The investigators reviewed the medical records of adult patients with poor prognostic factors who were treated at 6 US clinics. Patients were either treated with abatacept or tumor necrosis factor-inhibitors as the first biologic treatment. Tumor necrosis factor-inhibitors were adalimumab, etanercept, infliximab and their biosimilars, certolizumab pegol, or golimumab. The team considered positive anti-cyclic citrullinated peptide antibodies, positive rheumatoid factor antibodies, increased C-reactive protein levels, elevated erythrocyte sedimentation rate levels, and presence of joint erosions as poor prognostic factors.

Han and the team collected data from the first biologic treatment for >1 year. Data were abstracted from the electronic health record, including demographic, disease, and treatment information. Treatment persistence at 12 months and time to discontinuation were reported. They excluded patients with Crohn’s disease, ankylosing spondylitis, ulcerative colitis, psoriatic arthritis, or anal fistula.

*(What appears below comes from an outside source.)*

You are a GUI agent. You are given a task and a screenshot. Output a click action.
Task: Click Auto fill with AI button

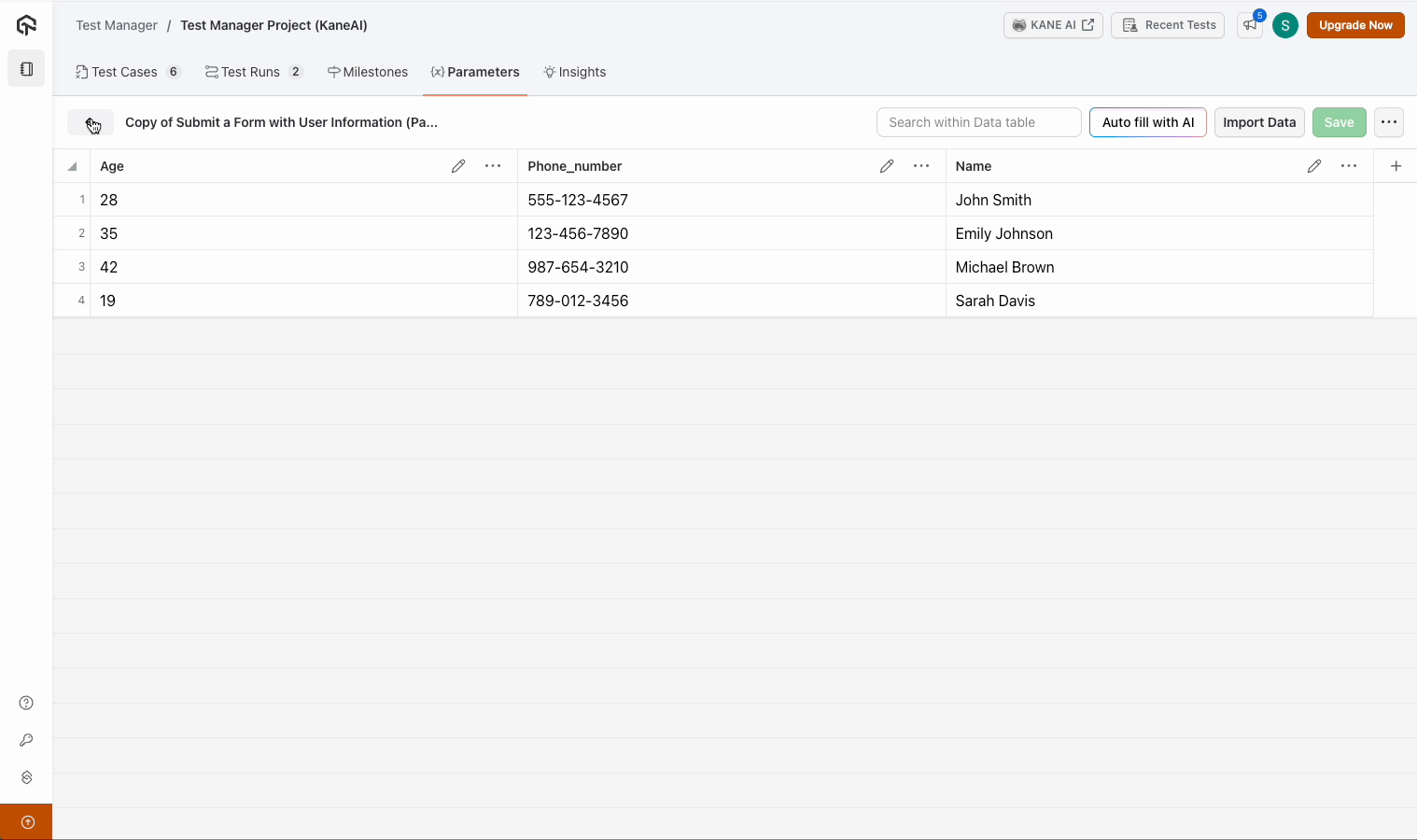[1147, 122]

Overall, the team collected data on 265 patients, 100 treated with abatacept, and 165 treated with tumor necrosis factor-inhibitors. Of the patients, 163 had positive anti-cyclic citrullinated peptide antibodies and/or rheumatoid factor positivity (55 abatacept, 108 tumor necrosis factor-inhibitors).

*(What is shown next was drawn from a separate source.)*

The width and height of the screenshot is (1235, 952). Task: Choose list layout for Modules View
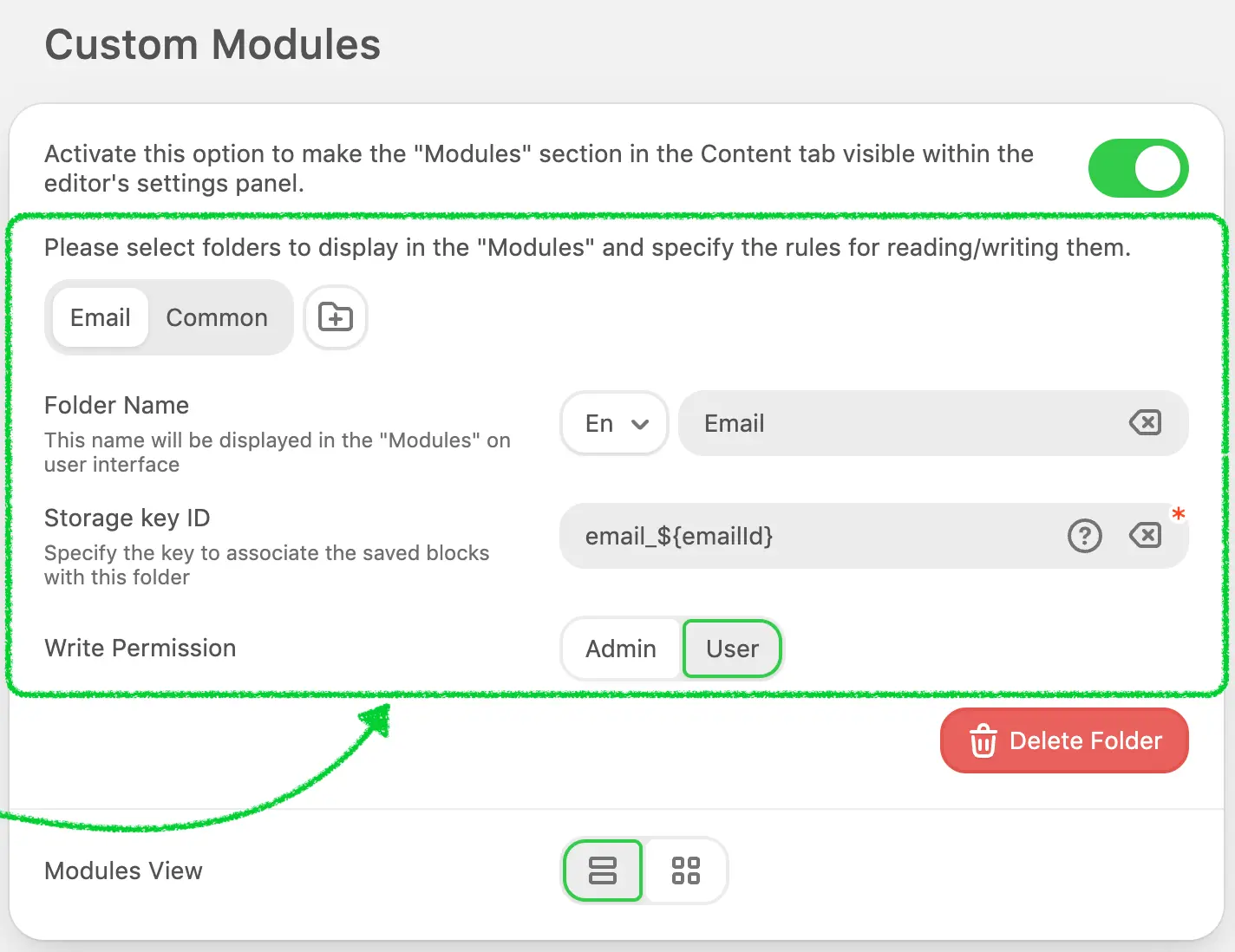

Patients who received abatacept were older than the tumor necrosis factor-inhibitor patients (67 vs 60.3 years old; P <.001). There were no statistically significant differences in gender, comorbidities, or duration of treatment.

At 12 months, 83% of patients were persistent compared to 66.1% of the tumor necrosis factor-inhibitor patients (P=.003). The persistence was similar among those with anti-cyclic citrullinated peptide antibodies and/or rheumatoid factor positive patients (83.6% vs 64.8%; P=.012).

The team found patients who took abatacept had a longer time to discontinuation (1423 days for abatacept vs 690 days for tumor necrosis factor-inhibitors; P=.014). The median discontinuation time was 961 days vs 581 days among anti-cyclic citrullinated peptic antibodies and/or rheumatoid factor positive patients (P=.048).

In an adjusted analysis, the risk of all-cause discontinuation was statistically significantly higher among tumor necrosis factor-inhibitors than abatacept patients (1.7; 95% CI, 1.1-2.6; P=.012). The odds were more than 51% lowers that tumor necrosis factor-inhibitor patients were persistent at 12 months compared to abatacept patients. The finding was not statistically significant (P=.071). More patients on tumor necrosis factor-inhibitors discontinued initial treatment due to disease progression (27.3% vs 12%; P=.003).

The differences found may be due to the lower proportion of patients who discontinued abatacept due to disease progression, Han and the team concluded.

The study, “Persistence With Abatacept Versus Tumor Necrosis Factor-Inhibitors For Rheumatoid Arthritis Complicated By Positive Anti-Cyclic Citrullinated Peptide/Rheumatoid Factor Or Other Poor Prognostic Factors,” was published on the EULAR 2020 website.